→ **Provided entries**:
○ ○ ○
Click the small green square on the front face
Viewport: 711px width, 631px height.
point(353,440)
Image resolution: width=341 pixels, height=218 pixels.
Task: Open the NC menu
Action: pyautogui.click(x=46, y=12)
○ ○ ○
Would you output the whole listing exactly as written?

Click the small green square on the front face
Viewport: 711px width, 631px height.
point(353,440)
Image resolution: width=341 pixels, height=218 pixels.
Task: Open the NC menu
Action: pyautogui.click(x=46, y=12)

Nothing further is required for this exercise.